AI-poisoning tool Nightshade now available for artists to use


It’s here: months after it was first announced, Nightshade, a new, free software tool allowing artists to “poison” AI models seeking to train on their works, is now available for artists to download and use on any artworks they see fit.

Developed by computer scientists on the Glaze Project at the University of Chicago under Professor Ben Zhao, the tool essentially works by turning AI against AI. It makes use of the popular open-source machine learning framework PyTorch to identify what’s in a given image, then applies a tag that subtly alters the image at the pixel level so other AI programs see something totally different than what’s actually there.

It’s the second such tool from the team: nearly one year ago, the team unveiled Glaze, a separate program designed to alter digital artwork at a user’s behest to confuse AI training algorithms into thinking the image has a different style than what is actually present (such as different colors and brush strokes than are really there).

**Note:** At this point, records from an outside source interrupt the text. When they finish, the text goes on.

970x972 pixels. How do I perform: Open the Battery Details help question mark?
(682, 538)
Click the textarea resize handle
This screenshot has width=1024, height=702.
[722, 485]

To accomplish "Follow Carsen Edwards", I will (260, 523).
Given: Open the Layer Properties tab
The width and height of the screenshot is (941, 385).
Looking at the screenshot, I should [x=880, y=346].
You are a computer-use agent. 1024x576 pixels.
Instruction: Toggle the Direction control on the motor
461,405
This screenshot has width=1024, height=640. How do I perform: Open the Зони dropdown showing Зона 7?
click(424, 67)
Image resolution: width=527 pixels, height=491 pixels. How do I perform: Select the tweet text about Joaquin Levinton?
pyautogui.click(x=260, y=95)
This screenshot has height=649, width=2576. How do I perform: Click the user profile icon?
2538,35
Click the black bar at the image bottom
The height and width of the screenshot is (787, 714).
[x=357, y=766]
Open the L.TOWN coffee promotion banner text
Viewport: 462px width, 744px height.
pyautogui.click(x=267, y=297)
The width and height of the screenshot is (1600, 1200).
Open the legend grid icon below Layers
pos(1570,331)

But whereas the Chicago team designed Glaze to be a defensive tool — and still recommends artists use it in addition to Nightshade to prevent an artist’s style from being imitated by AI models — Nightshade is designed to be “an offensive tool.”

An AI model that ended up training on many images altered or “shaded” with Nightshade would likely erroneously categorize objects going forward for all users of that model, even in images that had not been shaded with Nightshade.

“For example, human eyes might see a shaded image of a cow in a green field largely unchanged, but an AI model might see a large leather purse lying in the grass,” the team further explains.

Therefore, an AI model trained on images of a cow shaded to look like a purse would start to generate purses instead of cows, even when the user asked for the model to make a picture of a cow.

Requirements and how Nightshade works

Artists seeking to use Nightshade must have a Mac with Apple chips inside (M1, M2 or M3) or a PC running Windows 10 or 11. The tool can be downloaded for both OSes here. The Windows file also is capable of running on a PC’s GPU, provided it is one from Nvidia on this list of supported hardware.

Some users have also reported long download times due to the overwhelming demand for the tool — as long as eight hours in some cases (the two versions are 255MB and 2.6GB in size for Mac and PC, respectively.

Screenshot of comment on Glaze/Nightshade Project Instagram account. Credit: VentureBeat

Users must also agree to the Glaze/Nightshade team’s end-user license agreement (EULA), which stipulates they use the tool on machines under their control and don’t modify the underlying source code, nor “Reproduce, copy, distribute, resell or otherwise use the Software for any commercial purpose.”

Nightshade v1.0 “transforms images into ‘poison’ samples, so that [AI] models training on them without consent will see their models learn unpredictable behaviors that deviate from expected norms, e.g. a prompt that asks for an image of a cow flying in space might instead get an image of a handbag floating in space,” states a blog post from the development team on its website.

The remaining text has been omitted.